CCL urged the Supreme Court to revive a civil-rights lawsuit filed on behalf of a disabled person that had been dismissed because the plaintiff only suffered emotional-distress damages. CCL's amicus brief was filed on behalf of the American Association for Justice in Cummings v. Premier Rehab Keller, which the Court will take up in the coming term.

     Under the Rehabilitation Act, recipients of federal funds are obligated not to discriminate against persons with disabilities. In this case, a woman who needed a sign language interpreter sought physical therapy from the defendant, a recipient of federal funding, but was turned away because of the request for an interpreter. She tried going to another physical therapy provider, but found it ineffective. The defendant was the only local provider capable of what she needed. When she returned and was again refused service, she sued. 
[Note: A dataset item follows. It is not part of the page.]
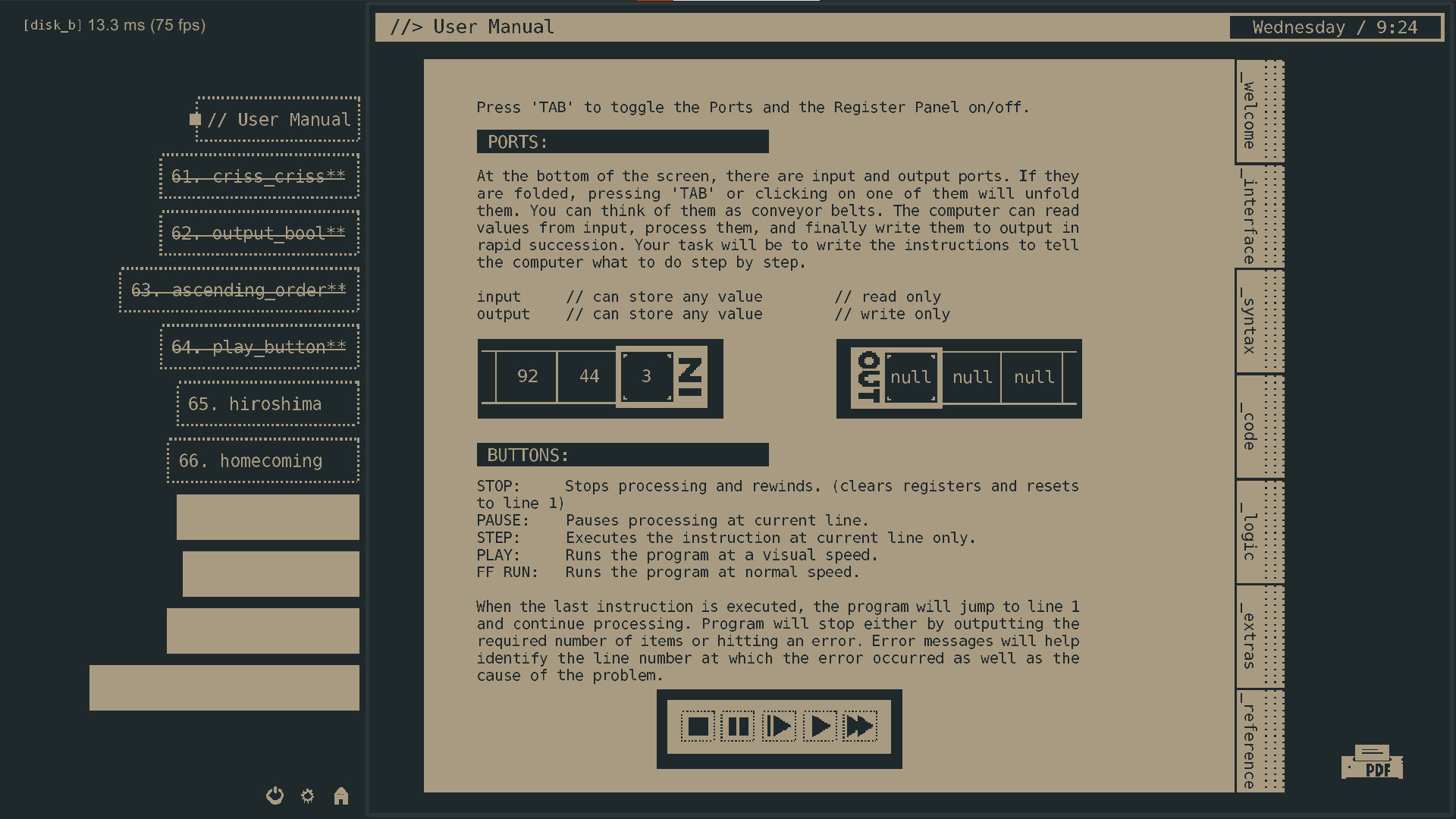Activate the PLAY icon
The width and height of the screenshot is (1456, 819).
pos(820,726)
     The federal district court found that she had no cognizable damages, having only sued for the emotional distress she suffered. It likened emotional distress damages to punitive damages, which the Supreme Court had held were unavailable for statutes like the Rehabilitation Act, which could only provide remedies similar to those available in contract cases because the federal funding created a contract-like obligation. The U.S. Court of Appeals for Fifth Circuit affirmed, but lodged its reasoning in the rarity with which emotional-distress damages are awarded in contract cases and because those scarce instances would not have provided defendants with notice of these damages being a consequence of its discriminatory act.

    While the plaintiff, remedies scholars, and the U.S. government all focused briefs on the long tradition of emotional-distress damages being available in contract cases, particularly where the breach of contract was likely to cause distress, CCL's brief demonstrated that the underlying bias against emotional-distress damages was ill-taken. It showed that empirical studies demonstrate that juries do a good job assessing the damages, align closely with the severity of the injury, and largely duplicate the assessments that are made by judges in bench trials. It said that the assumption held by the lower courts and by the defendant that emotional-distress damages are unbounded because they have no discernible market value was wrong in practice and should not influence the legal determination before the Court.